→ Requirement: Scan the data below for the string "sidebar". Copy every line where it appears.

*** Material for this task ***

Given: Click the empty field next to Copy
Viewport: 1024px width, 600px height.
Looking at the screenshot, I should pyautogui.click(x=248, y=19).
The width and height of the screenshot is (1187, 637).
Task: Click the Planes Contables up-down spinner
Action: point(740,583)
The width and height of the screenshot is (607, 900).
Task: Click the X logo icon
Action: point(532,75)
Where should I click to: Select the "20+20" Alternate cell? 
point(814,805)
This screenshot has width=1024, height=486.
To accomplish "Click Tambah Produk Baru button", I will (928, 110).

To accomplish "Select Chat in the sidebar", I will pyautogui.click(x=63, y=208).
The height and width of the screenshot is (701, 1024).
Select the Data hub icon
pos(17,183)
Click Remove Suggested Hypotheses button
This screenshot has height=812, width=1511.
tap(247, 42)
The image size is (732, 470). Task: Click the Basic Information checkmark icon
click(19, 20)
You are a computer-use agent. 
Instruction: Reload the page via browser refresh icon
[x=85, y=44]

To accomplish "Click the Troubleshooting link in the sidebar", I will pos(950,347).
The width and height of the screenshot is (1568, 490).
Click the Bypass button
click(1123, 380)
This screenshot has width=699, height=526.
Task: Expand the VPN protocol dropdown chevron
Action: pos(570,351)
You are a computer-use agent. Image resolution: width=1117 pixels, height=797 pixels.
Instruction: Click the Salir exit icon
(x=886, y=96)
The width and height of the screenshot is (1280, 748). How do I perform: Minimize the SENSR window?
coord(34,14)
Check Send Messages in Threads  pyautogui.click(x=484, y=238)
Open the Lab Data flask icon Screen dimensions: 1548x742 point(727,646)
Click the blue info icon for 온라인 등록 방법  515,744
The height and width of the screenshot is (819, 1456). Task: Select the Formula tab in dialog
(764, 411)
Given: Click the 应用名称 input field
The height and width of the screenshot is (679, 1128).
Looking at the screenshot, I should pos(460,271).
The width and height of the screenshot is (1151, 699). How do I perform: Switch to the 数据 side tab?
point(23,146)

*** End of Material for this task ***

→ The answer:
To accomplish "Select Chat in the sidebar", I will pyautogui.click(x=63, y=208).
To accomplish "Click the Troubleshooting link in the sidebar", I will pos(950,347).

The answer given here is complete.